→ Task:
Reproduce exactly the entries from the "The image size" line to the end. Skip all pictures.
Top of Provided data
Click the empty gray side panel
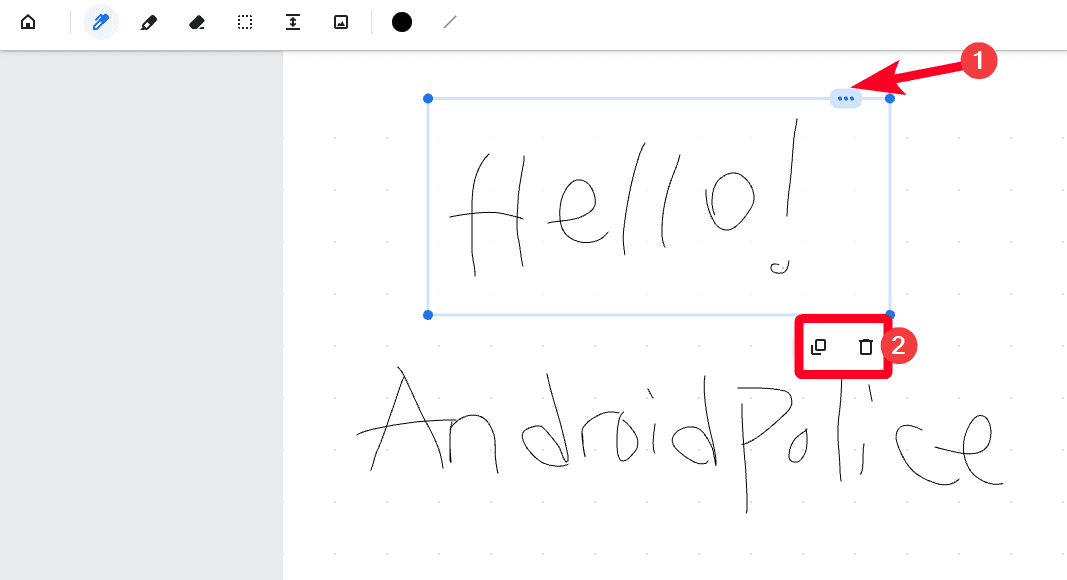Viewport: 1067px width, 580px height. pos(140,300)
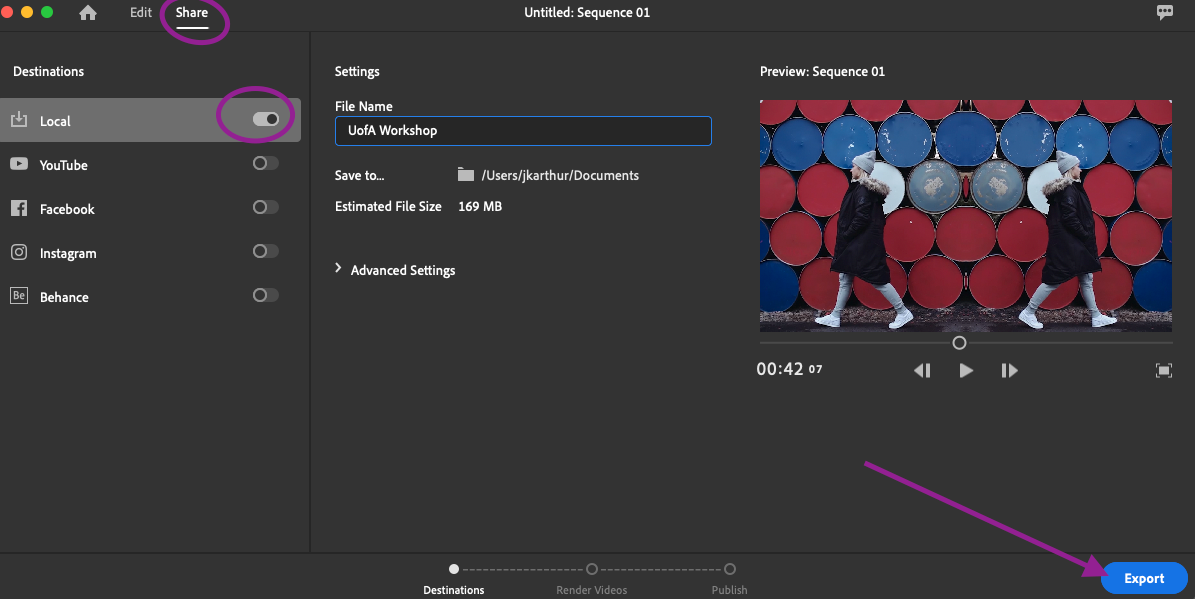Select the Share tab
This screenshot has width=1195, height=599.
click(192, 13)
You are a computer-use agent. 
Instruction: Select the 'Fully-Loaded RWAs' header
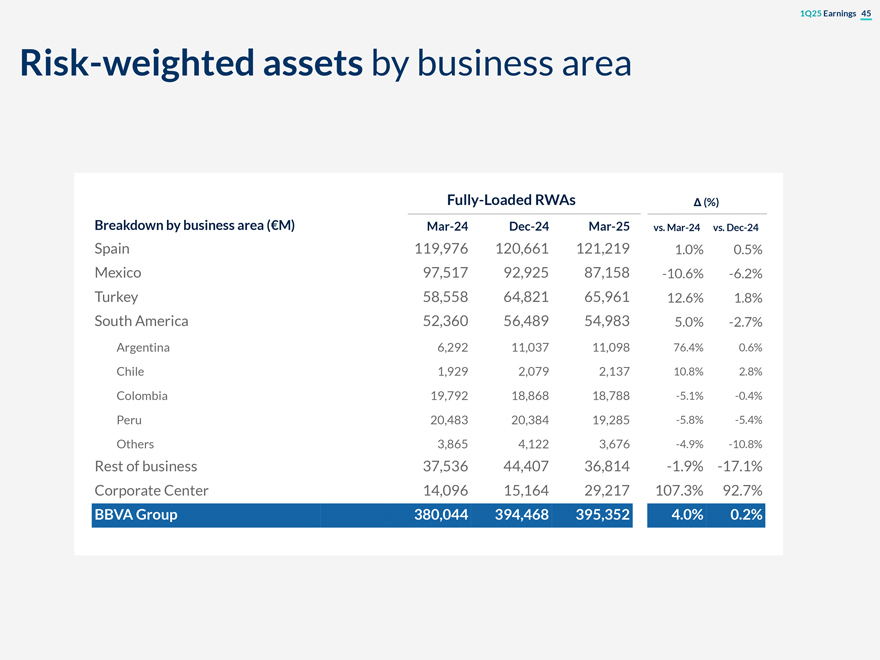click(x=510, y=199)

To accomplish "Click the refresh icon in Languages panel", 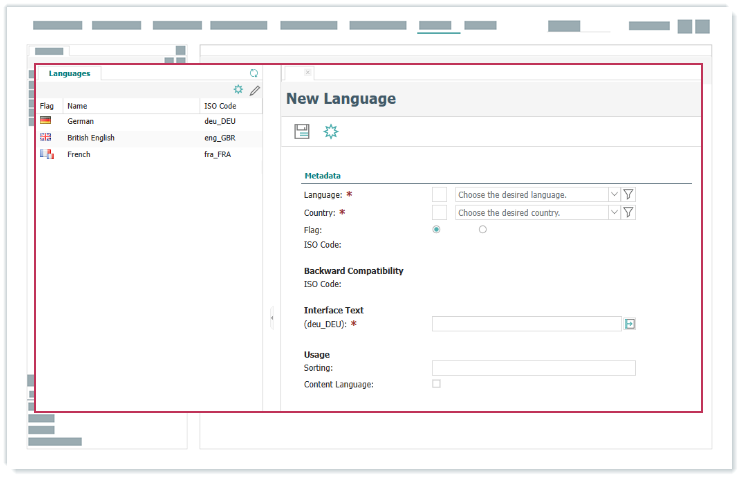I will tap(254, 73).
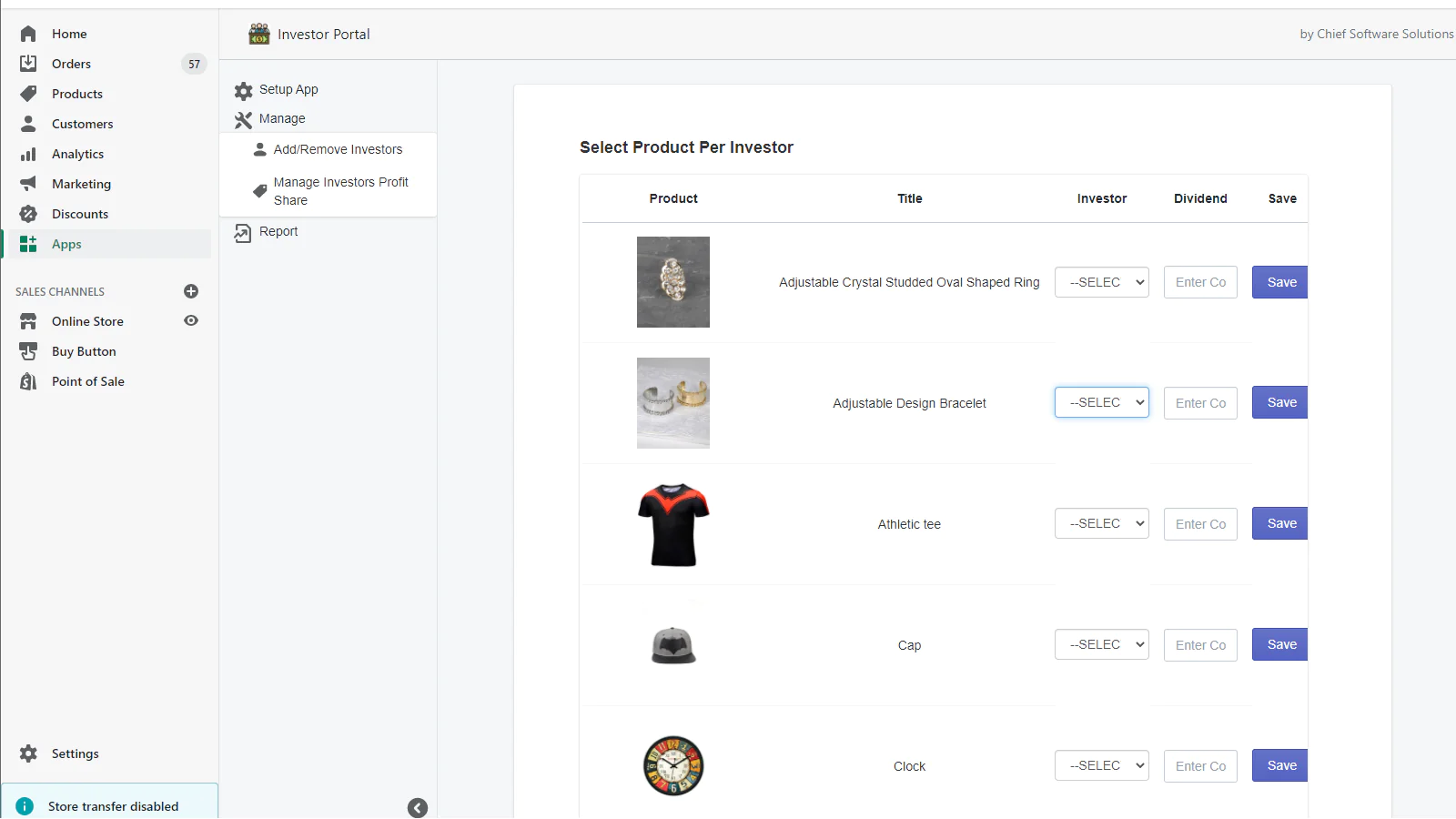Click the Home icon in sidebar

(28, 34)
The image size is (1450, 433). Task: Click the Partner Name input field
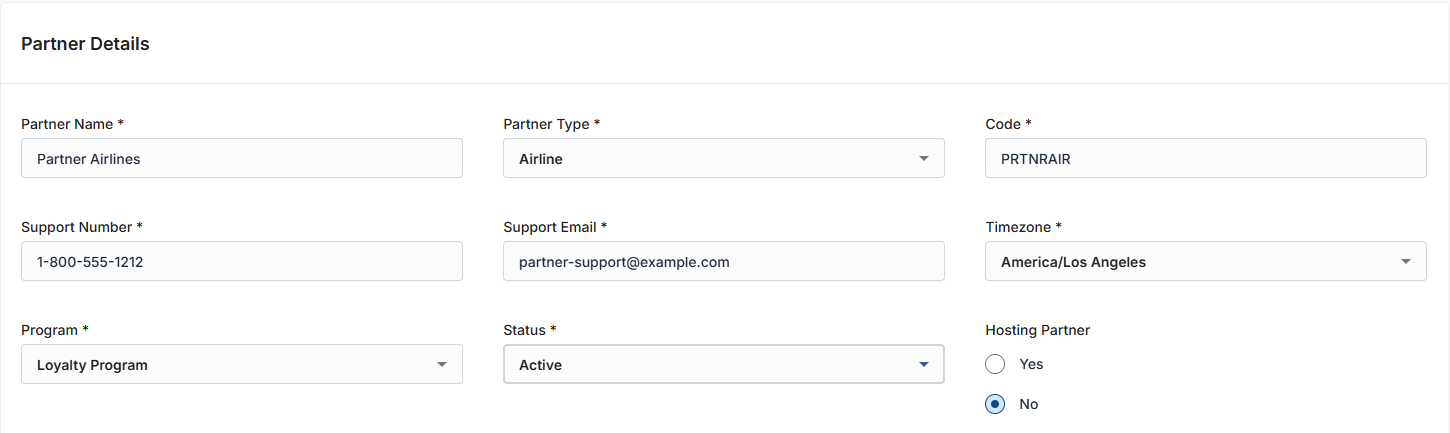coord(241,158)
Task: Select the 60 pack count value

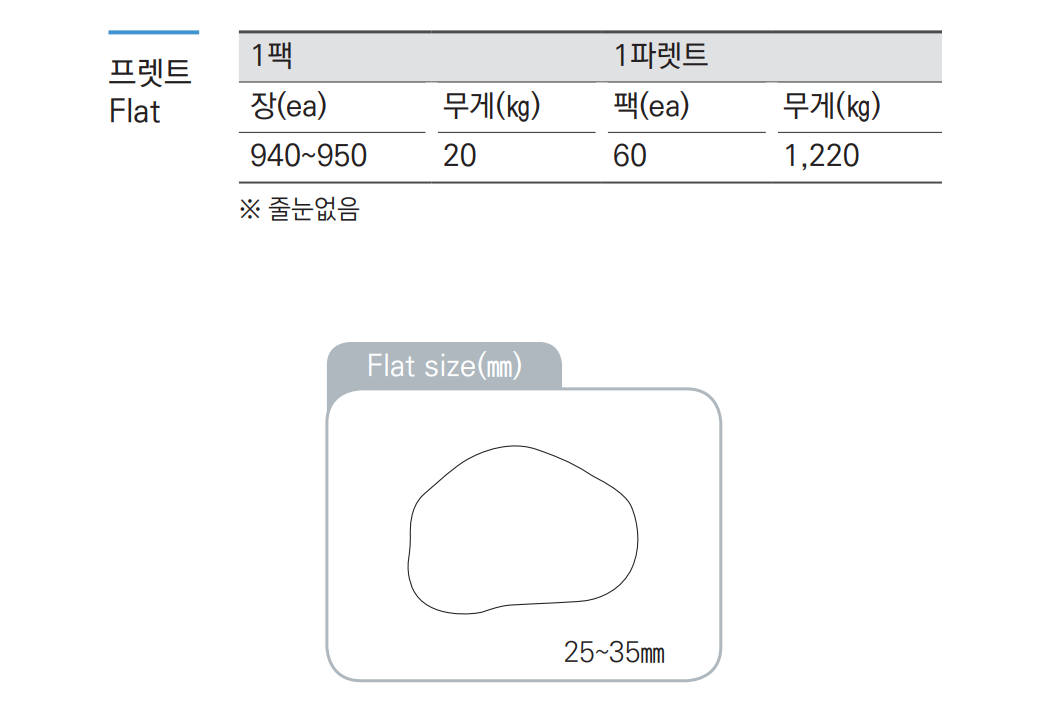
Bottom of Provided data
→ Written solution:
The image size is (1450, 433). Task: Click the Partner Name input field
coord(241,158)
Task: Select the 60 pack count value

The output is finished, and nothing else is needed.